К некоторому удивлению Гермионы, Альбус тут же оторвался от бумаг и посмотрел на Геллерта осмысленным и даже изучающим взглядом, но потом благодушно кивнул и снова опустил голову к своим формулам.
— Вы позволите? — спросил Геллерт, обращаясь к Гермионе и делая взмах палочкой в сторону печки. — Не беспокойтесь, я уже позаботился о том, чтобы дружище Альбус не получил на ужин горелую кашу.

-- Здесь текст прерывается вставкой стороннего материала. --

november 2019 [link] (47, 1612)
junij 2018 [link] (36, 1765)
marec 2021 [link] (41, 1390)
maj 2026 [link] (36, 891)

— В вас пропадают очень неожиданные таланты, Геллерт, — с улыбкой сказала Гермиона, выходя вместе с Гриндельвальдом в сад. — Я уж не говорю о пении.
— Вы уезжаете? — вдруг спросил Гриндельвальд, разворачиваясь к Гермионе и ловя ее взгляд.
— С чего вы взяли?
— О нет, я не пытался это делать, — Гриндельвальд вскинул руки, с милой неловкостью тыкаясь в ментальный блок Гермионы. — Я просто чувствую вас, магией. Вы сразу здесь и не здесь. Очень странное чувство.
— Уезжаю, — признала Гермиона. — Хотите два прощальных совета, Геллерт? Я знаю, что мне не стоит их вам давать и они все равно не помогут, но все-таки — хотите?
— Как я вас узнаю в этой фразе, — улыбнулся Геллерт. — Я буду сильно скучать. Может, чтобы вы правильно вспоминали меня, я должен сказать, что не хочу совет?
— А вас уже не спрашивают, — улыбнулась в ответ Гермиона. — Геллерт, прошу вас: не верьте в силу и могущество. Знаете, мир был бы намного скучнее, если бы не было совершенно неожиданных вещей, которые могут их преодолеть.
— Я вижу, что вы имеете основания так верить, — уверенно и резко произнес Гриндельвальд. — Но я не верю в удачу, которая сильнее воли. И мне всегда везет. Говорите мне второй совет.
— Жизнь не сводится к воле и власти, Геллерт, — возразила Гермиона, заметив, как с лица Геллерта исчезает улыбка, сменяясь тенью его темной судьбы. — Более того, жизнь, состоящая только из них, это не жизнь. Вы поймете это слишком поздно, но мой вам совет — подумайте над этим сейчас.
— Я думаю, лучшим ответом будет не ответить, — серьезно произнес Гриндельвальд после минутного молчания. — Я очень рад, что встретил вас, Гермиона. Прощайте, — и Геллерт Гриндельвальд протянул Гермионе руку.
— И все же вы относитесь ко мне как к товарищу по оружию, — с улыбкой заметила Гермиона, от души пожимая руку будущего Темного Лорда.
— О нет, — Геллерт мгновенно стал прежним обаятельным хитрецом и даже задержал руку Гермионы, — вы очаровательная девушка, и с моей стороны было бы некрасиво это забывать. Но я буду неуместен и дерзок и скажу, что никогда не думал, что буду считать магглорожденную ведьму равной себе.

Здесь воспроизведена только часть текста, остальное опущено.